Pixel coordinate grounding data
------------------------------------------------

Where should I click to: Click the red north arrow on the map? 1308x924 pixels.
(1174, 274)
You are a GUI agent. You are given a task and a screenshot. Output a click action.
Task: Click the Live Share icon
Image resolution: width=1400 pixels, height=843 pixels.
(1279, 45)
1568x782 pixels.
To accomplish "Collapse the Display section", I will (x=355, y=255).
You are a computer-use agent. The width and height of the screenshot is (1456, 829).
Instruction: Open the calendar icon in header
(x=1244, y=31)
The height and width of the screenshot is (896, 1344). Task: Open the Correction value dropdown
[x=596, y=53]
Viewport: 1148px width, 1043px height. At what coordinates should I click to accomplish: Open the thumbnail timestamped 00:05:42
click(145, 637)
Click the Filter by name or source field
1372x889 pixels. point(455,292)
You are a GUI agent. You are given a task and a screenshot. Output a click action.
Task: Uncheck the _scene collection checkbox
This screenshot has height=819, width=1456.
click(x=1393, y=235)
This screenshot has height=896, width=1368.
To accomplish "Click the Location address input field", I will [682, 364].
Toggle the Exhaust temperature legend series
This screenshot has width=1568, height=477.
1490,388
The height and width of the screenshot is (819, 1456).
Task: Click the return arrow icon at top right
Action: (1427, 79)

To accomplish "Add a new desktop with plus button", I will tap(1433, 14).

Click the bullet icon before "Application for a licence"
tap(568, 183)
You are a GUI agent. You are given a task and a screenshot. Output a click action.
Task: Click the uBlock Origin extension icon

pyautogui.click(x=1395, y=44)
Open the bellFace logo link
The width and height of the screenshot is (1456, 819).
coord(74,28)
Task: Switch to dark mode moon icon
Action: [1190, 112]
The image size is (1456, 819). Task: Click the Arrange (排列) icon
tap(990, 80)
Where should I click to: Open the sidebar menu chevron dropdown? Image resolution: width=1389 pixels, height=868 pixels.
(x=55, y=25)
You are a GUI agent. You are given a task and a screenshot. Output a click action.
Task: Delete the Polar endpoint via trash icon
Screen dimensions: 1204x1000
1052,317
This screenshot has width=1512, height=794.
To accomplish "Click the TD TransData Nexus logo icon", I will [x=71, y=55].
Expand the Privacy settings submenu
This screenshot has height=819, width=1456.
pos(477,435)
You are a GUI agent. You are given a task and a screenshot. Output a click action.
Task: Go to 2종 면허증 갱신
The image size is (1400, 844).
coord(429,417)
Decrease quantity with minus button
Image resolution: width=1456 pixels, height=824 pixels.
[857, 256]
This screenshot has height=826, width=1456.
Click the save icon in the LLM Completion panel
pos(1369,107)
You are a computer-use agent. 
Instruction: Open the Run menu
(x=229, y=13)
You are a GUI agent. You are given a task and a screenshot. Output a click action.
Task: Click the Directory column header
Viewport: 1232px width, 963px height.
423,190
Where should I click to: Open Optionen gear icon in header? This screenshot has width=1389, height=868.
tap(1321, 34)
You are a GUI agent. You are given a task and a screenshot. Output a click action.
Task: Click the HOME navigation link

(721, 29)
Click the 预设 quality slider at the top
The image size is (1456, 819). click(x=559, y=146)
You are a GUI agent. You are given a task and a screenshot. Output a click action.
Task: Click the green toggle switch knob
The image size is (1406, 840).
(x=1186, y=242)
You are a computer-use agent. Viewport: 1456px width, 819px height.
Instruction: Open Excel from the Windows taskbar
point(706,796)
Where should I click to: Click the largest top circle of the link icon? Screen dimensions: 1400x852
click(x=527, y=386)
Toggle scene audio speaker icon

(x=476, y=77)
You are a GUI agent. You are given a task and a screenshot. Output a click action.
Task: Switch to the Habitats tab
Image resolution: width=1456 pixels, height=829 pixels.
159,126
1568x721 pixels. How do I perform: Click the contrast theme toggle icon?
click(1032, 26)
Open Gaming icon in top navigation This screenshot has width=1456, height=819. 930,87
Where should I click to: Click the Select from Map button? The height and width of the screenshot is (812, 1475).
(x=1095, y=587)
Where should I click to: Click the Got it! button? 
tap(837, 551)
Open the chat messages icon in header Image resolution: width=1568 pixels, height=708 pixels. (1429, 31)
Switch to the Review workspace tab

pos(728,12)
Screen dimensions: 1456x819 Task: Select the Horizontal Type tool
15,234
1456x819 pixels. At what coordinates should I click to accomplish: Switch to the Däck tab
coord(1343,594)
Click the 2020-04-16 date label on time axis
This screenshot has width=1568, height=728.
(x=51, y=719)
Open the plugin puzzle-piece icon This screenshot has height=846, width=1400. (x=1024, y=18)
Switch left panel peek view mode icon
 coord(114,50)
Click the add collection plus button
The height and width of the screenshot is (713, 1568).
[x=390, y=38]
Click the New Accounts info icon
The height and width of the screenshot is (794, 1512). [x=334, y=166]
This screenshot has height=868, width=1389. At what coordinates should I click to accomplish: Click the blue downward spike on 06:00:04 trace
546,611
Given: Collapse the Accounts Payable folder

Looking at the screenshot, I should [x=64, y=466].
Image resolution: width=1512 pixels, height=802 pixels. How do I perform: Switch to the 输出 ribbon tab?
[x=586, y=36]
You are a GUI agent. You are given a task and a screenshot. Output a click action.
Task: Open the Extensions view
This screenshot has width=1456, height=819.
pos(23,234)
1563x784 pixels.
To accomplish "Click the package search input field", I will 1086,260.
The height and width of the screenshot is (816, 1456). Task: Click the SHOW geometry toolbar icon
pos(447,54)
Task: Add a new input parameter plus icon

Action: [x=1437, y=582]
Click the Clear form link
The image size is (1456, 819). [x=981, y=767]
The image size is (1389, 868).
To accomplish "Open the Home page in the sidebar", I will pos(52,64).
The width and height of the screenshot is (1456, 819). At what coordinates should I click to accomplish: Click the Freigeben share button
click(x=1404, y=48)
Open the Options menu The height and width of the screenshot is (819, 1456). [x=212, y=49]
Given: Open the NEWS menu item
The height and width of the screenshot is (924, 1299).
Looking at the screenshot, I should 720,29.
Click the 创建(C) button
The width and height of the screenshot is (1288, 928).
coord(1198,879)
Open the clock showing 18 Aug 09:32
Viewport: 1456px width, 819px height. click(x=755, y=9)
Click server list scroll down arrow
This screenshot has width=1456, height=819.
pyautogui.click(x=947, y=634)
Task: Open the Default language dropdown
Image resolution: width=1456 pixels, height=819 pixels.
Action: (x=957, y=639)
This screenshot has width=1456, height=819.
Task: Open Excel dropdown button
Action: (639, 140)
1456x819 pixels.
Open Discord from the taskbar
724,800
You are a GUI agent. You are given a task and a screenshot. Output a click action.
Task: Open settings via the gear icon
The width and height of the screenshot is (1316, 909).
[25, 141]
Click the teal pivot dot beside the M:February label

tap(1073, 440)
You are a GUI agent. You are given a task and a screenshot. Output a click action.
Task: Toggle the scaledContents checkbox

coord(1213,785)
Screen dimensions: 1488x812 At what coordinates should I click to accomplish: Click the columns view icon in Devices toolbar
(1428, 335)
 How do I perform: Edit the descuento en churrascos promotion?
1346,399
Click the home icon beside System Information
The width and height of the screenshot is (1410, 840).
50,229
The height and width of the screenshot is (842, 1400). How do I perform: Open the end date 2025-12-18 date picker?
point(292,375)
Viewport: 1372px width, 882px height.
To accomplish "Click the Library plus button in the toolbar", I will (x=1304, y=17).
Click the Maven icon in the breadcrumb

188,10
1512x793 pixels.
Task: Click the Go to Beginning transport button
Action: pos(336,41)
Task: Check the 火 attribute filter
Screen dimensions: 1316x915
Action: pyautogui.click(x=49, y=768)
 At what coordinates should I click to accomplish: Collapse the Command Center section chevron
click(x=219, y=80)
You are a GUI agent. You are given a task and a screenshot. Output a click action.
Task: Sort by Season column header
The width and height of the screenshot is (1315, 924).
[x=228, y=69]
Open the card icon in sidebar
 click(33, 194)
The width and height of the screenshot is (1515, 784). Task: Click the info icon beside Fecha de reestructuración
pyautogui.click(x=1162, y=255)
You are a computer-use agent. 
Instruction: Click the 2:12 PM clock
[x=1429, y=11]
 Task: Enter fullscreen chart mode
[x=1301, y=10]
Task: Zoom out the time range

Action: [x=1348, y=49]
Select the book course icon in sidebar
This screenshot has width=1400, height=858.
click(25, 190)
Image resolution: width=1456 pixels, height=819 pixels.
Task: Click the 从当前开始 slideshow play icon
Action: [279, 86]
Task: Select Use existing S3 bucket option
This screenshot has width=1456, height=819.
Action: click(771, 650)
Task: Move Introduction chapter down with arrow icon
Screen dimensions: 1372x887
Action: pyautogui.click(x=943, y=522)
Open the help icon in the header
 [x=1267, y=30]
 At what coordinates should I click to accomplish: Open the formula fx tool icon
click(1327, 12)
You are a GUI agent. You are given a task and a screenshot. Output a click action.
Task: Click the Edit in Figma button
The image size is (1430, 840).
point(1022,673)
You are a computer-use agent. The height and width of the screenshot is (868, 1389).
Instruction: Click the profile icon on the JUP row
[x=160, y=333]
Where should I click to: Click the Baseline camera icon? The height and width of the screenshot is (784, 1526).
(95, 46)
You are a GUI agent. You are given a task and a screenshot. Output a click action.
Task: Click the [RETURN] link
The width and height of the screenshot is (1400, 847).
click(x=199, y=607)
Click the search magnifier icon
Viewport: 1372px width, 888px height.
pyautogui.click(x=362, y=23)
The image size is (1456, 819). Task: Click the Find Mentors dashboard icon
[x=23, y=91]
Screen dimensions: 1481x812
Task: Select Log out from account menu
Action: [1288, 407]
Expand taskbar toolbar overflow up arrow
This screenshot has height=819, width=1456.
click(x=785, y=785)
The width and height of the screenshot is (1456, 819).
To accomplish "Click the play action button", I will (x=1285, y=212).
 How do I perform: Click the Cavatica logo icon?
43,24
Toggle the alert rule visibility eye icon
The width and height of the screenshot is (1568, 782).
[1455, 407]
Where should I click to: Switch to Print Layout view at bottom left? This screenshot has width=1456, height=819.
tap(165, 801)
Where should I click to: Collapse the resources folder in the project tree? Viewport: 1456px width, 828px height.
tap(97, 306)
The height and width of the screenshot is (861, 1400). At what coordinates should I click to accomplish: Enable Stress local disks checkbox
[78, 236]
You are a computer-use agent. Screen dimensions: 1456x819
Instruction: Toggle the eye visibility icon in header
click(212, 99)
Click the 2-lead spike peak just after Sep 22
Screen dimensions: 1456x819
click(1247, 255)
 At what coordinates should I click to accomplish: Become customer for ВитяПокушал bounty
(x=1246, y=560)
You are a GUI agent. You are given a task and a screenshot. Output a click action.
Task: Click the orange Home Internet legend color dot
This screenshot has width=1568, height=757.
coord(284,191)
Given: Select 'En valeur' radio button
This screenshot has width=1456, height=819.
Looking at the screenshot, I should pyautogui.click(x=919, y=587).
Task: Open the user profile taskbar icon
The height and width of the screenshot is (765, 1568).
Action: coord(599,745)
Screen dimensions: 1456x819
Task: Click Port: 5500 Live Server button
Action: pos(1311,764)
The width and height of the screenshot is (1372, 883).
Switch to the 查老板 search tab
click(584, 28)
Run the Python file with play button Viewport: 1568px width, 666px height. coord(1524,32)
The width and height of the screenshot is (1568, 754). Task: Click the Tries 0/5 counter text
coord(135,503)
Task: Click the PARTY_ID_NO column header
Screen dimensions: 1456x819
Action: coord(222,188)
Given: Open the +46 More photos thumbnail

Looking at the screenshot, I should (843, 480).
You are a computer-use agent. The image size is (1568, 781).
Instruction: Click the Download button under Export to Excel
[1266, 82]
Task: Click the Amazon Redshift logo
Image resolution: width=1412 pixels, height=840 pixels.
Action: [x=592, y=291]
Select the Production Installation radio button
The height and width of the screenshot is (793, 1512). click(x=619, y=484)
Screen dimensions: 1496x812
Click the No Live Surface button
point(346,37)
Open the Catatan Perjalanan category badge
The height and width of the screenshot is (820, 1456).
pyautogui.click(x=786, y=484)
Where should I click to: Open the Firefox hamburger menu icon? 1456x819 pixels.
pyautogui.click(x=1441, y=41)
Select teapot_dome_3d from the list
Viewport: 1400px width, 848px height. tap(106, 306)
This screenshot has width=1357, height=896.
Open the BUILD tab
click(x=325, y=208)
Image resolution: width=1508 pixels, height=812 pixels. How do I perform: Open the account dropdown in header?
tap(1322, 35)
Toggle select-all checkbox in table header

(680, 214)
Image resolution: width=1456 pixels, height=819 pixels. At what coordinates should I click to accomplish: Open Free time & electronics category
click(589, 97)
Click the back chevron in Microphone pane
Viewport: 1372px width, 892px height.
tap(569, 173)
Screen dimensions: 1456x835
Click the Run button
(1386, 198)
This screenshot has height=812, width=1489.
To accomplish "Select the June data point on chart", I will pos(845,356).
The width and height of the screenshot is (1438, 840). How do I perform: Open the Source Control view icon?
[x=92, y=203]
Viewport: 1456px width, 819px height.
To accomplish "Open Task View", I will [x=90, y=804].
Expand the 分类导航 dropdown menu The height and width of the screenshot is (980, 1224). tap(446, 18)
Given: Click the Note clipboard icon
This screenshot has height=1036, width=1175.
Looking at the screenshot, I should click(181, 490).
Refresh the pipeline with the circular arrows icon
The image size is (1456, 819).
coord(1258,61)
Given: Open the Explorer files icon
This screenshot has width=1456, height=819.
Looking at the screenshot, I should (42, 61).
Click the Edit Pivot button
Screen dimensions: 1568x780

------------------------------------------------

[Aim of the exercise]
Print exactly the lines above, between the one holding "Image resolution: width=1508" and the one holding "Click the Edit Pivot button", inclusive, and nothing besides.

[Response below]
Image resolution: width=1508 pixels, height=812 pixels. How do I perform: Open the account dropdown in header?
tap(1322, 35)
Toggle select-all checkbox in table header

(680, 214)
Image resolution: width=1456 pixels, height=819 pixels. At what coordinates should I click to accomplish: Open Free time & electronics category
click(589, 97)
Click the back chevron in Microphone pane
Viewport: 1372px width, 892px height.
tap(569, 173)
Screen dimensions: 1456x835
Click the Run button
(1386, 198)
This screenshot has height=812, width=1489.
To accomplish "Select the June data point on chart", I will pos(845,356).
The width and height of the screenshot is (1438, 840). How do I perform: Open the Source Control view icon?
[x=92, y=203]
Viewport: 1456px width, 819px height.
To accomplish "Open Task View", I will [x=90, y=804].
Expand the 分类导航 dropdown menu The height and width of the screenshot is (980, 1224). tap(446, 18)
Given: Click the Note clipboard icon
This screenshot has height=1036, width=1175.
Looking at the screenshot, I should click(181, 490).
Refresh the pipeline with the circular arrows icon
The image size is (1456, 819).
coord(1258,61)
Given: Open the Explorer files icon
This screenshot has width=1456, height=819.
Looking at the screenshot, I should (42, 61).
Click the Edit Pivot button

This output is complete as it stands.